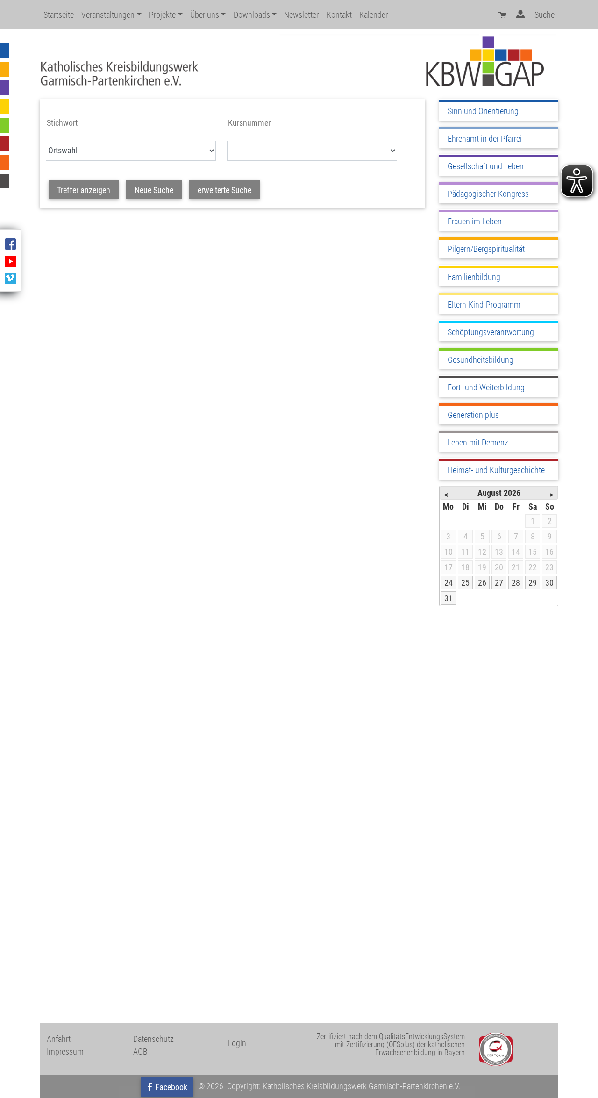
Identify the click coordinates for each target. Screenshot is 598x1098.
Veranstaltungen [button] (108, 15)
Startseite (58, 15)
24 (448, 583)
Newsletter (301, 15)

-*-*-

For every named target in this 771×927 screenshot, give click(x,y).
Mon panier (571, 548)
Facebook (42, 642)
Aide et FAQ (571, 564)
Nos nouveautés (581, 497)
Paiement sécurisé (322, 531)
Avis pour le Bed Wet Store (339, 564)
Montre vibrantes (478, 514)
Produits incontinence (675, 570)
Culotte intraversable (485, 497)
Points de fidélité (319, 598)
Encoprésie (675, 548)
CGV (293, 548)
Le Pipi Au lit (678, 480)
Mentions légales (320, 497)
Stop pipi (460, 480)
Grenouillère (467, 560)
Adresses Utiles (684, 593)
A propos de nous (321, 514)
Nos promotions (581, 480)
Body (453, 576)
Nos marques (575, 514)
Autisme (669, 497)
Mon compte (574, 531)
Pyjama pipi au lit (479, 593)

-*-*-

=== What this task involves ===
Could you recast the records from the line with "Paiement sécurisé (322, 531)" up to and including the line with "Pyjama pipi au lit (479, 593)" as a JSON list of strings, one string per line and no blank lines?

=== The completed task ===
[
  "Paiement sécurisé (322, 531)",
  "Avis pour le Bed Wet Store (339, 564)",
  "Montre vibrantes (478, 514)",
  "Produits incontinence (675, 570)",
  "Culotte intraversable (485, 497)",
  "Points de fidélité (319, 598)",
  "Encoprésie (675, 548)",
  "CGV (293, 548)",
  "Le Pipi Au lit (678, 480)",
  "Mentions légales (320, 497)",
  "Stop pipi (460, 480)",
  "Grenouillère (467, 560)",
  "Adresses Utiles (684, 593)",
  "A propos de nous (321, 514)",
  "Nos promotions (581, 480)",
  "Body (453, 576)",
  "Nos marques (575, 514)",
  "Autisme (669, 497)",
  "Mon compte (574, 531)",
  "Pyjama pipi au lit (479, 593)"
]